MATERIAL TO PROCESS.
○ ○ ○ ○ ○

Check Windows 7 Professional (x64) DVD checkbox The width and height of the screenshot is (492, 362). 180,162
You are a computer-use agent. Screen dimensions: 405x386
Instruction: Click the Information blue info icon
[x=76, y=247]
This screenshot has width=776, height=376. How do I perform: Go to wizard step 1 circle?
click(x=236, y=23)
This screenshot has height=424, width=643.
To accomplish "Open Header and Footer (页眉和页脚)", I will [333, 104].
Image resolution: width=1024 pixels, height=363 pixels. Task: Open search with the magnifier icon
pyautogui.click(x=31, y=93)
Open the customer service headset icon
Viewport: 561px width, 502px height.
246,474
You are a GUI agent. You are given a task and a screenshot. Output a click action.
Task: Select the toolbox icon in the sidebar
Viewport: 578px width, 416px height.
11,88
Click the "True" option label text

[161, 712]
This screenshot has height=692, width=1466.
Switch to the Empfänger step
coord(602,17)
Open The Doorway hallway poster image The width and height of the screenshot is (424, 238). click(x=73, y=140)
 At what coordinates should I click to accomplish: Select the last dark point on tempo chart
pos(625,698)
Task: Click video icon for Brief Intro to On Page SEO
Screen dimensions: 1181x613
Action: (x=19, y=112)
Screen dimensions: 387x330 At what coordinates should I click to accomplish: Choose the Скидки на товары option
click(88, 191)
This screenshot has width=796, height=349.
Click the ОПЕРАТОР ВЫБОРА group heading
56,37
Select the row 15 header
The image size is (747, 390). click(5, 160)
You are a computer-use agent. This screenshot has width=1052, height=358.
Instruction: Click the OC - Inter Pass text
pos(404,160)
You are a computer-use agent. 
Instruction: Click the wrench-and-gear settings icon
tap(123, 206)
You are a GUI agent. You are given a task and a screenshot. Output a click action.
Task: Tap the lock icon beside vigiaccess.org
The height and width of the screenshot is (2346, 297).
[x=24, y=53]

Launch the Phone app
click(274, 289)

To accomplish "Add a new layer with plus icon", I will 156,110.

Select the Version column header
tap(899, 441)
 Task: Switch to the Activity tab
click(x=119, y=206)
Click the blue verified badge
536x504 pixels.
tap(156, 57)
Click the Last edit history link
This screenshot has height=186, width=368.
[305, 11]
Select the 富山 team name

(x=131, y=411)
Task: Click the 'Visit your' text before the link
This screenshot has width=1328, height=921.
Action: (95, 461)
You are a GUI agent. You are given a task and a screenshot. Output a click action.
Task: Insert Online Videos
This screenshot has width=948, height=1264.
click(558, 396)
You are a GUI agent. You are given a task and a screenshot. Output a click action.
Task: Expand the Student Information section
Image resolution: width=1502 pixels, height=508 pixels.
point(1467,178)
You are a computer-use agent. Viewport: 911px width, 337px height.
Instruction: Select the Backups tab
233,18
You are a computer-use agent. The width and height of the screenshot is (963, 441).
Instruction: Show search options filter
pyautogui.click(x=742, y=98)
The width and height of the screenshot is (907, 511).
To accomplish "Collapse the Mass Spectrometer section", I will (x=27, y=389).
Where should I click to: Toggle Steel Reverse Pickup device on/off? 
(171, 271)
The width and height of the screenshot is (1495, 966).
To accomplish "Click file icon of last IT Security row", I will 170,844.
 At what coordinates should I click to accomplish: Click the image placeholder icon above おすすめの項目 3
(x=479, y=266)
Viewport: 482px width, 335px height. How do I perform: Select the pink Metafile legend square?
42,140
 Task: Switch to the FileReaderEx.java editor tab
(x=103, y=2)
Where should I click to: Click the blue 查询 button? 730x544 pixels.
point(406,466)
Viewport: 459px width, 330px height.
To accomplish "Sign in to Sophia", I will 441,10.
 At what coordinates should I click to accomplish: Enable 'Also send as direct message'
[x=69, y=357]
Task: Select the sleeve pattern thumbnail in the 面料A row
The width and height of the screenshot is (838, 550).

○ ○ ○ ○ ○

EXERCISE DIRECTIONS. Copy out each line above, character for character.

WRITTEN REPLY.
Check Windows 7 Professional (x64) DVD checkbox The width and height of the screenshot is (492, 362). 180,162
You are a computer-use agent. Screen dimensions: 405x386
Instruction: Click the Information blue info icon
[x=76, y=247]
This screenshot has width=776, height=376. How do I perform: Go to wizard step 1 circle?
click(x=236, y=23)
This screenshot has height=424, width=643.
To accomplish "Open Header and Footer (页眉和页脚)", I will [333, 104].
Image resolution: width=1024 pixels, height=363 pixels. Task: Open search with the magnifier icon
pyautogui.click(x=31, y=93)
Open the customer service headset icon
Viewport: 561px width, 502px height.
246,474
You are a GUI agent. You are given a task and a screenshot. Output a click action.
Task: Select the toolbox icon in the sidebar
Viewport: 578px width, 416px height.
11,88
Click the "True" option label text

[161, 712]
This screenshot has height=692, width=1466.
Switch to the Empfänger step
coord(602,17)
Open The Doorway hallway poster image The width and height of the screenshot is (424, 238). click(x=73, y=140)
 At what coordinates should I click to accomplish: Select the last dark point on tempo chart
pos(625,698)
Task: Click video icon for Brief Intro to On Page SEO
Screen dimensions: 1181x613
Action: (x=19, y=112)
Screen dimensions: 387x330 At what coordinates should I click to accomplish: Choose the Скидки на товары option
click(88, 191)
This screenshot has width=796, height=349.
Click the ОПЕРАТОР ВЫБОРА group heading
56,37
Select the row 15 header
The image size is (747, 390). click(5, 160)
You are a computer-use agent. This screenshot has width=1052, height=358.
Instruction: Click the OC - Inter Pass text
pos(404,160)
You are a computer-use agent. 
Instruction: Click the wrench-and-gear settings icon
tap(123, 206)
You are a GUI agent. You are given a task and a screenshot. Output a click action.
Task: Tap the lock icon beside vigiaccess.org
The height and width of the screenshot is (2346, 297).
[x=24, y=53]

Launch the Phone app
click(274, 289)

To accomplish "Add a new layer with plus icon", I will 156,110.

Select the Version column header
tap(899, 441)
 Task: Switch to the Activity tab
click(x=119, y=206)
Click the blue verified badge
536x504 pixels.
tap(156, 57)
Click the Last edit history link
This screenshot has height=186, width=368.
[305, 11]
Select the 富山 team name

(x=131, y=411)
Task: Click the 'Visit your' text before the link
This screenshot has width=1328, height=921.
Action: (95, 461)
You are a GUI agent. You are given a task and a screenshot. Output a click action.
Task: Insert Online Videos
This screenshot has width=948, height=1264.
click(558, 396)
You are a GUI agent. You are given a task and a screenshot. Output a click action.
Task: Expand the Student Information section
Image resolution: width=1502 pixels, height=508 pixels.
point(1467,178)
You are a computer-use agent. Viewport: 911px width, 337px height.
Instruction: Select the Backups tab
233,18
You are a computer-use agent. The width and height of the screenshot is (963, 441).
Instruction: Show search options filter
pyautogui.click(x=742, y=98)
The width and height of the screenshot is (907, 511).
To accomplish "Collapse the Mass Spectrometer section", I will (x=27, y=389).
Where should I click to: Toggle Steel Reverse Pickup device on/off? 
(171, 271)
The width and height of the screenshot is (1495, 966).
To accomplish "Click file icon of last IT Security row", I will 170,844.
 At what coordinates should I click to accomplish: Click the image placeholder icon above おすすめの項目 3
(x=479, y=266)
Viewport: 482px width, 335px height. How do I perform: Select the pink Metafile legend square?
42,140
 Task: Switch to the FileReaderEx.java editor tab
(x=103, y=2)
Where should I click to: Click the blue 查询 button? 730x544 pixels.
point(406,466)
Viewport: 459px width, 330px height.
To accomplish "Sign in to Sophia", I will 441,10.
 At what coordinates should I click to accomplish: Enable 'Also send as direct message'
[x=69, y=357]
Task: Select the sleeve pattern thumbnail in the 面料A row
The width and height of the screenshot is (838, 550).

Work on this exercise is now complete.